Example 10.143.3. Let $p$ be a prime number. The ring extension

$R = \mathbf{Z}[1/p] \subset R' = \mathbf{Z}[1/p][x]/(x^{p - 1} + \ldots + x + 1)$

has the following property: For $d < p$ there exist elements $\alpha _0, \ldots , \alpha _{d - 1} \in R'$ such that

$\prod \nolimits _{0 \leq i < j < d} (\alpha _ i - \alpha _ j)$

is a unit in $R'$. Namely, take $\alpha _ i$ equal to the class of $x^ i$ in $R'$ for $i = 0, \ldots , p - 1$. Then we have

$T^ p - 1 = \prod \nolimits _{i = 0, \ldots , p - 1} (T - \alpha _ i)$

in $R'[T]$. Namely, the ring $\mathbf{Q}[x]/(x^{p - 1} + \ldots + x + 1)$ is a field because the cyclotomic polynomial $x^{p - 1} + \ldots + x + 1$ is irreducible over $\mathbf{Q}$ and the $\alpha _ i$ are pairwise distinct roots of $T^ p - 1$, whence the equality.

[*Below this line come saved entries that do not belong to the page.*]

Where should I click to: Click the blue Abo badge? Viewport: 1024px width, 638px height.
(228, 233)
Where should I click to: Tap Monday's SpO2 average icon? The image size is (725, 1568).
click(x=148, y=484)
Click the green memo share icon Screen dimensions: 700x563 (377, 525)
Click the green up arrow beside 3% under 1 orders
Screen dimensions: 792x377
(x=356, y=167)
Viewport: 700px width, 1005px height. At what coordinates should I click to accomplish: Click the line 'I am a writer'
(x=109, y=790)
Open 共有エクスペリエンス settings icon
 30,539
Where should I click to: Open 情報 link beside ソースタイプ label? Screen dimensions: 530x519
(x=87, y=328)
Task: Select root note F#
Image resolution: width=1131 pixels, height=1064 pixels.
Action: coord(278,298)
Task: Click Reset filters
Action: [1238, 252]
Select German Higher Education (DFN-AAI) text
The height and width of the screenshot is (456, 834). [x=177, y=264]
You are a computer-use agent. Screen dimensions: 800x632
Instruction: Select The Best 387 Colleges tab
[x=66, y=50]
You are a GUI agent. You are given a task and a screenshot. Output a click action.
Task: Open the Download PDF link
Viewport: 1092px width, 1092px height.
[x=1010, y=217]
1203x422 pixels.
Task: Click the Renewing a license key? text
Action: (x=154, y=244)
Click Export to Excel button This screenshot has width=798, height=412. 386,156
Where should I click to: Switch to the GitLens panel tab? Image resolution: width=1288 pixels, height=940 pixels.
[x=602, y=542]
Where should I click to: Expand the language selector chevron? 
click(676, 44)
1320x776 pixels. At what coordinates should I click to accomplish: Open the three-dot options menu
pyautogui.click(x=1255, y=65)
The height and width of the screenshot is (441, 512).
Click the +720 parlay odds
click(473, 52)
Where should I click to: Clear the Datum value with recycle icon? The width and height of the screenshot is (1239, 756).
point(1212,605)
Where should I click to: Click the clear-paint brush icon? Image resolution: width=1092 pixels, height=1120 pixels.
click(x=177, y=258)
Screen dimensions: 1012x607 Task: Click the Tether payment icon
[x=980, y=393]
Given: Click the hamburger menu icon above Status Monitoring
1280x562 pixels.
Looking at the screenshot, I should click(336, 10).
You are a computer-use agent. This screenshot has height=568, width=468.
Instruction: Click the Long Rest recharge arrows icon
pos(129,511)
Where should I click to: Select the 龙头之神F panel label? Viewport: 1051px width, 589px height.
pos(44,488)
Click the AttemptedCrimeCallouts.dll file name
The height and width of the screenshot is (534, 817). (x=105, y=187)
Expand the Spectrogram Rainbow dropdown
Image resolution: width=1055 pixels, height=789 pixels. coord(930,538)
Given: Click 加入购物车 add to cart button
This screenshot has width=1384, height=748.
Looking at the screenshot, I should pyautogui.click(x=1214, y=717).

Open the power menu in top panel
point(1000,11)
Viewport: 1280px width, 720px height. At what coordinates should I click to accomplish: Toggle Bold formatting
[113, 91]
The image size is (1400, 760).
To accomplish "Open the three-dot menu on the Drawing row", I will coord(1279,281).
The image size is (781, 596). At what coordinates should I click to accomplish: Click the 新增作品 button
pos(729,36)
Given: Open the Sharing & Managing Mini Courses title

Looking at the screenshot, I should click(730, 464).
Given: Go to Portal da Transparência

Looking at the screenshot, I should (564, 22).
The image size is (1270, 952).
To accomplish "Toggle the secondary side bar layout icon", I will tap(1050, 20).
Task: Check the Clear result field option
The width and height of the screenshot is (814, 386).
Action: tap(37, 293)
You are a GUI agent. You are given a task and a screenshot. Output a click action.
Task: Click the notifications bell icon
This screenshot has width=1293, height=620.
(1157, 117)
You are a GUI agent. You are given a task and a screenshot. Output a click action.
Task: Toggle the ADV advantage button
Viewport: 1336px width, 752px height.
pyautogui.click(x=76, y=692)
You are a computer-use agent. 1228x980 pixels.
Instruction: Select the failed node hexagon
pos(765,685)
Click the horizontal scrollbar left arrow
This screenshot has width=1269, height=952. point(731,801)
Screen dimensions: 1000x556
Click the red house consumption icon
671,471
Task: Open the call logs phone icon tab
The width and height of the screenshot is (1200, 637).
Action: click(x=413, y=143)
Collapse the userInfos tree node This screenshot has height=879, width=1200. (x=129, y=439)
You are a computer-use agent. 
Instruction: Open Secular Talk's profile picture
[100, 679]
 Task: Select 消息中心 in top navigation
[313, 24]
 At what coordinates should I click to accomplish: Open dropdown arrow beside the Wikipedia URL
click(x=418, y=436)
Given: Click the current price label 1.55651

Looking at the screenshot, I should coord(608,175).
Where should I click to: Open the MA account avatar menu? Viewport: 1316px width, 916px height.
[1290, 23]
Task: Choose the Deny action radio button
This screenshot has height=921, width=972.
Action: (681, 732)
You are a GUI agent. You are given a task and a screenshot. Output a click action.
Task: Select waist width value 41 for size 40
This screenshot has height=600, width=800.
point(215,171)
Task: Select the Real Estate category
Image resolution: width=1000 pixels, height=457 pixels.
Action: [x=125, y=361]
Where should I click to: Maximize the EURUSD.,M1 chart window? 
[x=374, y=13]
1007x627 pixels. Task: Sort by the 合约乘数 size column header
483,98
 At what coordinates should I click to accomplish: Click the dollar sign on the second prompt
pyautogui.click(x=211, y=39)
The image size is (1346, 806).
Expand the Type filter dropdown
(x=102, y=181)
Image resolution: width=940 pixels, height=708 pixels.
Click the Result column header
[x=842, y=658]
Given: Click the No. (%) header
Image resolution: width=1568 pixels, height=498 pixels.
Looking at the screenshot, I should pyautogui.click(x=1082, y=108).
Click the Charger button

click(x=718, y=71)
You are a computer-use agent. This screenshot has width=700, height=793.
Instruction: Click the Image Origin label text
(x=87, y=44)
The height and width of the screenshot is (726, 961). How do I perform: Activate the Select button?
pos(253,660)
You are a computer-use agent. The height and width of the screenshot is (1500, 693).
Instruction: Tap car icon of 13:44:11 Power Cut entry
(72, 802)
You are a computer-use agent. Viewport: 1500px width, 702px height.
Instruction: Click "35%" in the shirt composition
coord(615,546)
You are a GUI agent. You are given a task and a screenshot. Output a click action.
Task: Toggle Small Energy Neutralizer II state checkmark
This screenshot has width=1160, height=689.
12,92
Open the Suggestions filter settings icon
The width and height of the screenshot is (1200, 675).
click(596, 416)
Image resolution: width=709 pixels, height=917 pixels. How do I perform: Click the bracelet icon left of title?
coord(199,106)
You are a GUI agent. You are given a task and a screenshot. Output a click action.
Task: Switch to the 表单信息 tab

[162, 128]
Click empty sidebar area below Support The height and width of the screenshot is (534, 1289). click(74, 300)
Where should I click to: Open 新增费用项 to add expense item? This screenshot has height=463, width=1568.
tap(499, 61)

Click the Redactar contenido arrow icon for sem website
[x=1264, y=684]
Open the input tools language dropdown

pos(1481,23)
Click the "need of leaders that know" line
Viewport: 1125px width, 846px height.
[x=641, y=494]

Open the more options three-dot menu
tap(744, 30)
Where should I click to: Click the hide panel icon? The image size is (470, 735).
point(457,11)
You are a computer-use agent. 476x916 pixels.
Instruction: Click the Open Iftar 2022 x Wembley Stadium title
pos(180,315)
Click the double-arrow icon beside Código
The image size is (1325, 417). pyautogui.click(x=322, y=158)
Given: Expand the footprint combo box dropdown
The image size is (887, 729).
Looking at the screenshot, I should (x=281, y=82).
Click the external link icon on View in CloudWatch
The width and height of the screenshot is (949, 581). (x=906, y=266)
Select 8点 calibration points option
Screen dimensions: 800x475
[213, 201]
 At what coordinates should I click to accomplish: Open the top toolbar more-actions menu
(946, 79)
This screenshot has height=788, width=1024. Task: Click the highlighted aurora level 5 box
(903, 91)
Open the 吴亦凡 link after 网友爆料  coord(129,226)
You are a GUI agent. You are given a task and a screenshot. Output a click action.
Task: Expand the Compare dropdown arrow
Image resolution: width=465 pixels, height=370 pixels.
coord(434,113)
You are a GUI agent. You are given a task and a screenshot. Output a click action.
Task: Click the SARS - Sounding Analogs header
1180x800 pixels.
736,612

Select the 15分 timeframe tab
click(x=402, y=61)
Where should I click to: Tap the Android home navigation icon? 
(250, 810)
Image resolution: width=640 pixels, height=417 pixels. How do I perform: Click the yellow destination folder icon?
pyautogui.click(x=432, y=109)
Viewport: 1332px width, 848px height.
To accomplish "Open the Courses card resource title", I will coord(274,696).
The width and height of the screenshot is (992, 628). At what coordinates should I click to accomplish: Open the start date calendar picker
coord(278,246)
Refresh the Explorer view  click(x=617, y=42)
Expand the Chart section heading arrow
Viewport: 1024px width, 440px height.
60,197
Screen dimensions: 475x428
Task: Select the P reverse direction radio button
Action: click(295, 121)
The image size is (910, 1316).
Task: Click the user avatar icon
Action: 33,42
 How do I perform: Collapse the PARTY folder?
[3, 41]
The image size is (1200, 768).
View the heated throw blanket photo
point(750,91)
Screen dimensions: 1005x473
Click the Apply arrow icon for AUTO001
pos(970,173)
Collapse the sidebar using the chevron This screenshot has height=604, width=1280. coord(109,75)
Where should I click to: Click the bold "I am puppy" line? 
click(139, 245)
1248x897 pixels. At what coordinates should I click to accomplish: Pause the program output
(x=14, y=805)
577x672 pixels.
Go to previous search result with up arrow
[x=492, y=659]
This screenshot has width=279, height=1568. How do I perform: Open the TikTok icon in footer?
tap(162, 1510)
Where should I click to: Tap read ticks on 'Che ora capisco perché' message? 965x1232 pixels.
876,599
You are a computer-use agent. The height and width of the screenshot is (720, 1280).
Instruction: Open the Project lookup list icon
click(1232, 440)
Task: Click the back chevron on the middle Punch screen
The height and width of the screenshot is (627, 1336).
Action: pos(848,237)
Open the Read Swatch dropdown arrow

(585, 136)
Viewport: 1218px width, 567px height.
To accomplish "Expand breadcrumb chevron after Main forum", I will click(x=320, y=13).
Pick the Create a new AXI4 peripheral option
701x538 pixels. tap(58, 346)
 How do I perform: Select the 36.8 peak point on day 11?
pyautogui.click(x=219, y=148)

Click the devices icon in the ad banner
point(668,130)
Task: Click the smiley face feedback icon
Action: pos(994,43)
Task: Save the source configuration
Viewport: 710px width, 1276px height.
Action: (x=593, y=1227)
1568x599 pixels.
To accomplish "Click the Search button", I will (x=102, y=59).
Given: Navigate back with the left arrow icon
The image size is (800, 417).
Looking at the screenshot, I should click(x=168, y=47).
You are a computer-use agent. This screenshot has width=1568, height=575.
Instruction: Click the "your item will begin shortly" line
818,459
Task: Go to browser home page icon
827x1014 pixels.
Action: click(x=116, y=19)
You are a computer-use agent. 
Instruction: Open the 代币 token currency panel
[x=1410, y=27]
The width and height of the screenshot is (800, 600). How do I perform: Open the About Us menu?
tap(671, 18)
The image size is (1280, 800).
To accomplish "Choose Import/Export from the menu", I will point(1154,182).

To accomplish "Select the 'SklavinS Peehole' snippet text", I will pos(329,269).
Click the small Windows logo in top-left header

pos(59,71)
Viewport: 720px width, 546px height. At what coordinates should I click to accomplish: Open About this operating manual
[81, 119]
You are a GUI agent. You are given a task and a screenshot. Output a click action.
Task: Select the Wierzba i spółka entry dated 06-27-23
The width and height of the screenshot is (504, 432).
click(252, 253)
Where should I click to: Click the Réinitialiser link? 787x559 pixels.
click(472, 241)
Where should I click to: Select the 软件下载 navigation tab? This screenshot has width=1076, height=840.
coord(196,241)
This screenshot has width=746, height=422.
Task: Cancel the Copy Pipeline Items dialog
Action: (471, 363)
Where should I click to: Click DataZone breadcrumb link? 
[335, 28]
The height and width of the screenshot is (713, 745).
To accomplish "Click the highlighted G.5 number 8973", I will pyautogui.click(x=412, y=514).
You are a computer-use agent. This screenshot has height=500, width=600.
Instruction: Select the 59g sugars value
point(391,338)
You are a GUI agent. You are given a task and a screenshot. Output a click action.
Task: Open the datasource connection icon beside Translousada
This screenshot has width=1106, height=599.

Taking derivatives on both sides and substituting $T = \alpha _ i$ we obtain

$p \alpha _ i^{p - 1} = (\alpha _ i - \alpha _1) \ldots \widehat{(\alpha _ i - \alpha _ i)} \ldots (\alpha _ i - \alpha _1)$

and we see this is invertible in $R'$.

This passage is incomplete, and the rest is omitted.